Member of the Nova Scotia House of Assembly
- In office 1843–1859
- Constituency: Digby County

Personal details
- Born: October 20, 1787 Regnéville, France
- Died: May 16, 1871 (aged 83) St. Mary's Bay, Nova Scotia, Canada
- Spouse: Marie Doucet (m. 1818)
- Occupation: Sailor, merchant, shipbuilder, educator

= François-Lambert Bourneuf =

Canadian politician

François-Lambert Bourneuf (October 20, 1787 - May 16, 1871) was a sailor, merchant and political figure in Nova Scotia, Canada. He represented Digby County in the Nova Scotia House of Assembly from 1843 to 1859. His first name sometimes appears as Francis.

==Early life==
He was born in Regnéville, France, the son of François Bourneuf and Michelle Énolle, and served three years in the French navy before signing on with a ship trading in the West Indies.

==Life in Nova Scotia==
Bourneuf was captured by the English in 1809 and brought to Halifax, Nova Scotia. He escaped and became a school teacher in Pombcoup (later Pubnico). In 1813, he moved to St. Mary's Bay, where he took an oath of allegiance to Britain.
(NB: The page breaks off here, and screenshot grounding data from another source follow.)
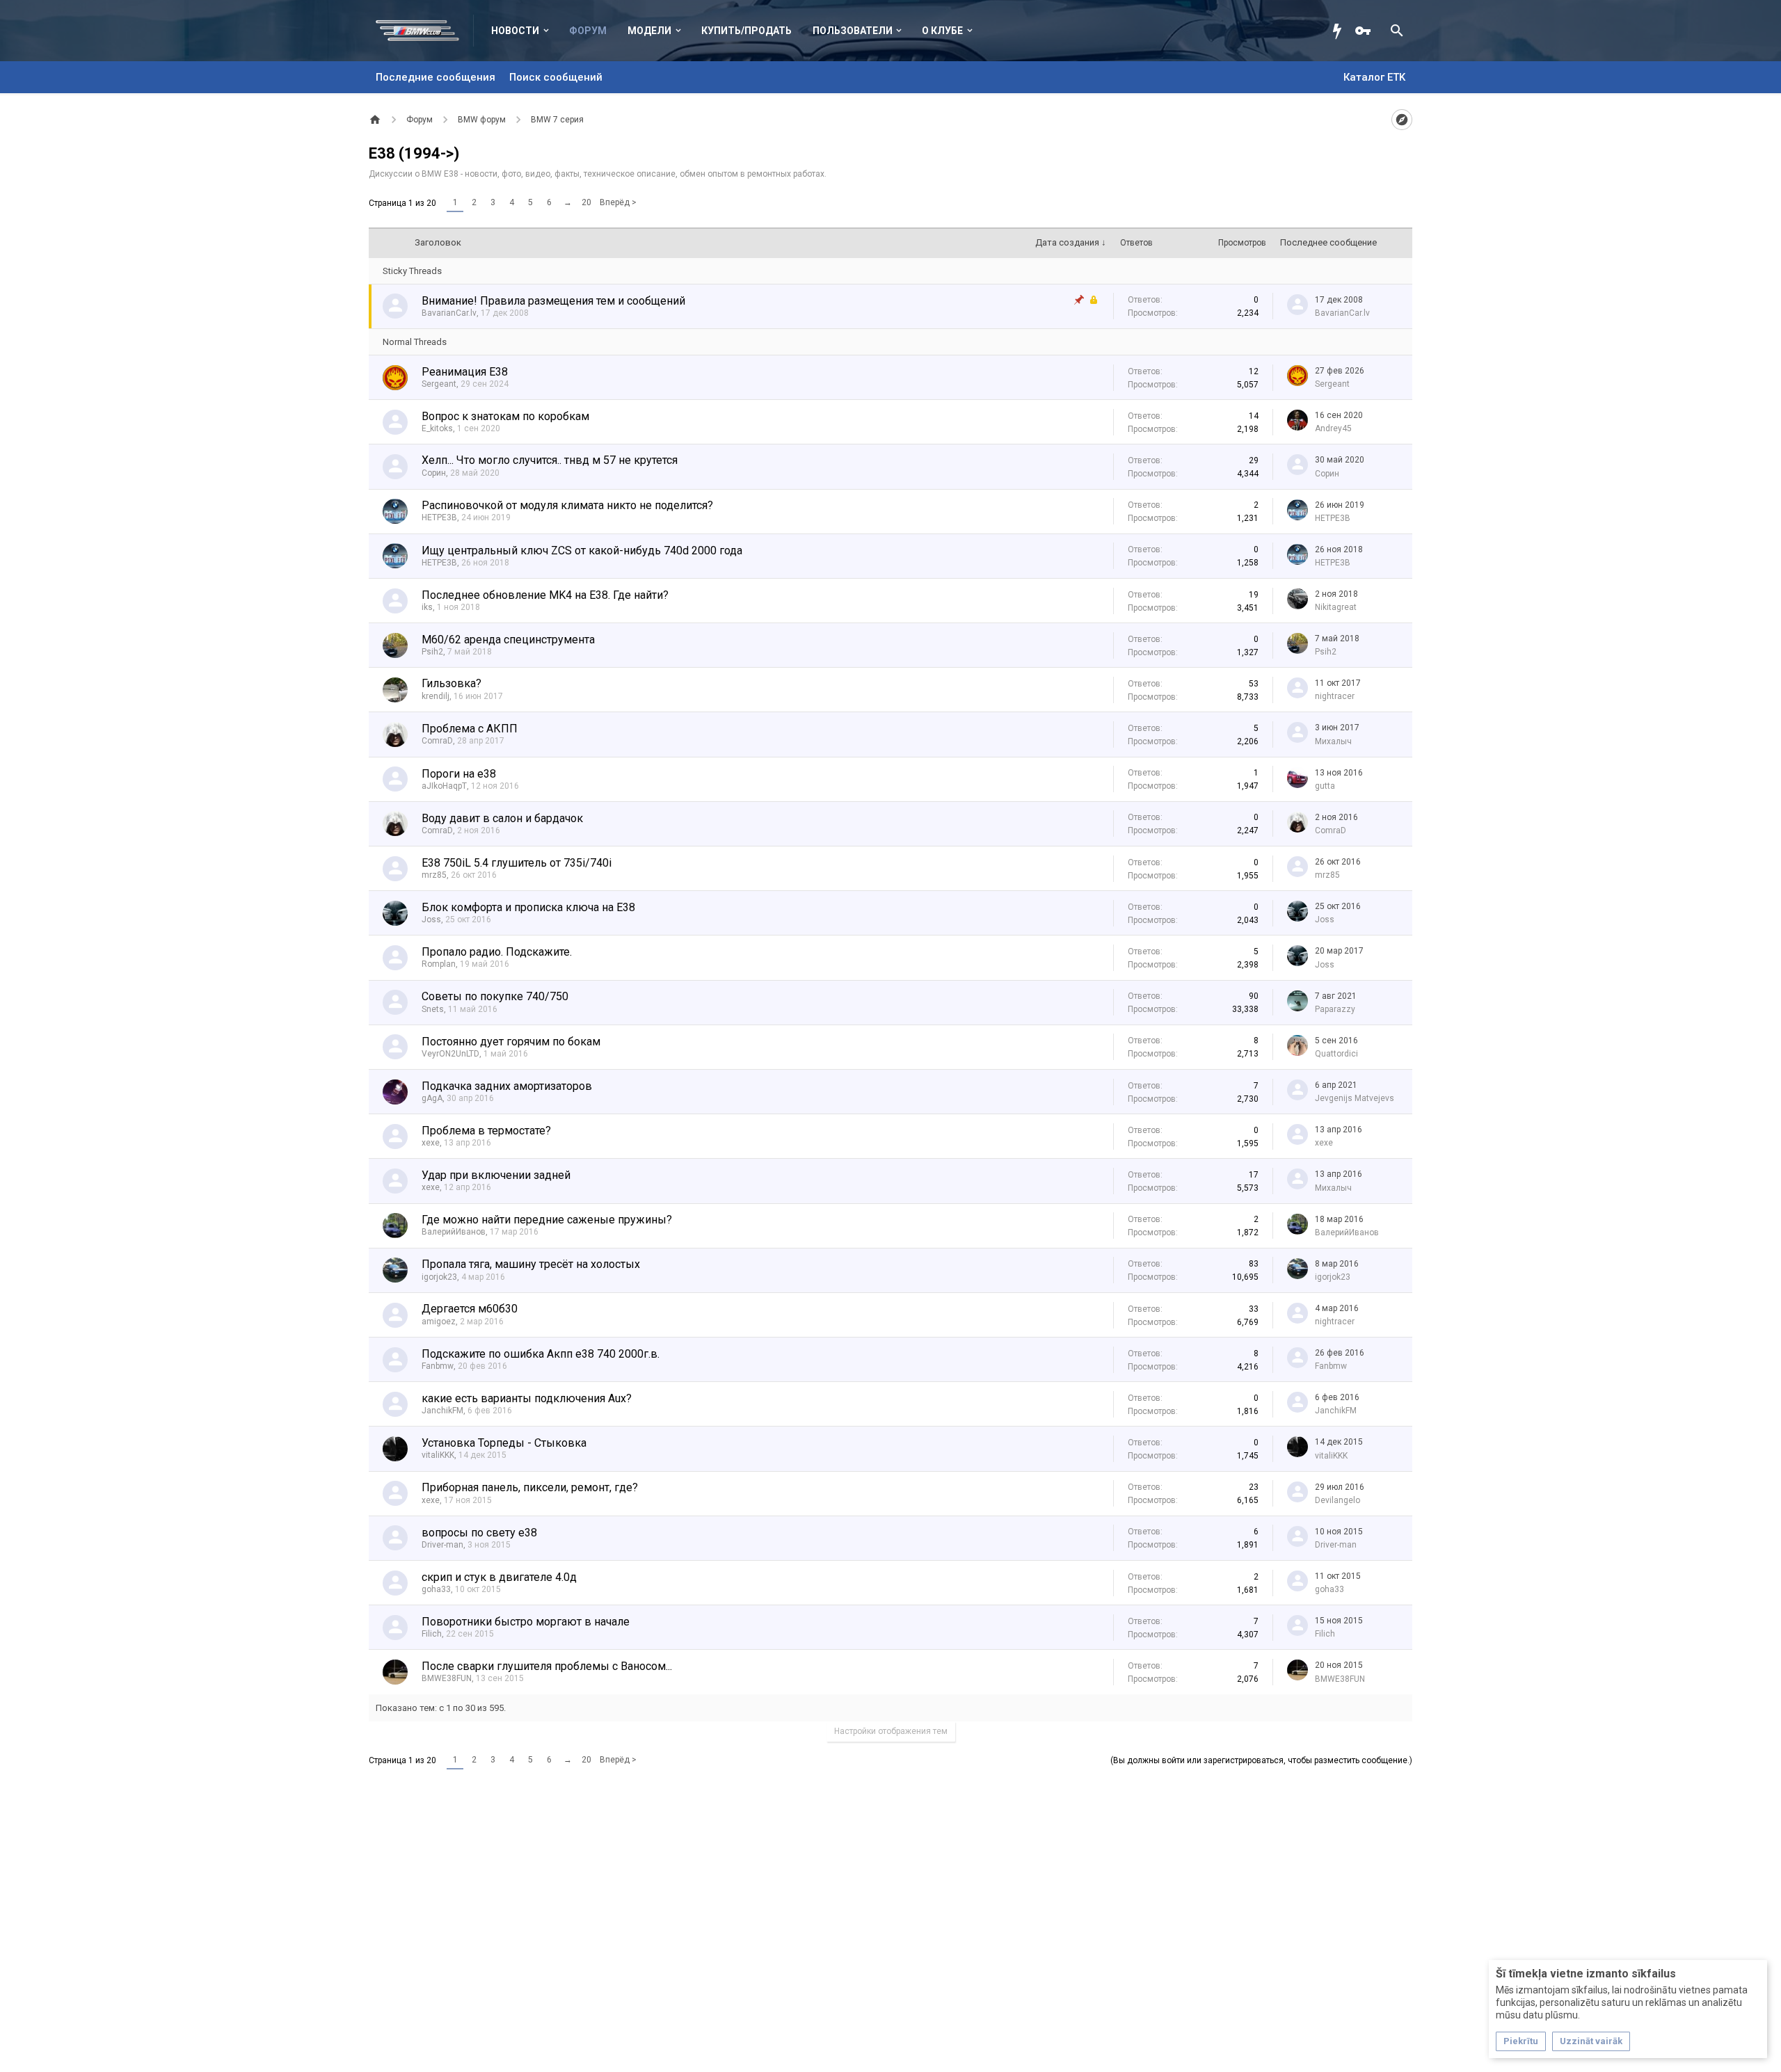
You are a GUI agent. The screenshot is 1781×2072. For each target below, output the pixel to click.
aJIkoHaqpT (444, 786)
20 (586, 202)
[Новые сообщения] (1340, 31)
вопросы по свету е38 (479, 1532)
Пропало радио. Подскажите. (497, 951)
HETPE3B (439, 517)
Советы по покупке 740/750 (495, 996)
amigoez (439, 1321)
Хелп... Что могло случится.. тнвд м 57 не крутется (550, 460)
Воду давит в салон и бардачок (502, 818)
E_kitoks (437, 428)
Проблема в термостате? (486, 1130)
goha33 (436, 1589)
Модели (649, 30)
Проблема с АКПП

After teaching and then farming, he went to sea as second in command of a schooner. In 1817, he bought his own ship. Some time later, he also began building ships. In 1818, Bourneuf married Marie Doucet, the daughter of Amable Doucet, a magistrate and Acadian. Bourneuf was one of the first magistrates for Digby County and also served on the first school commission for Clare.

==Death==
He died at St. Mary's Bay at the age of 83.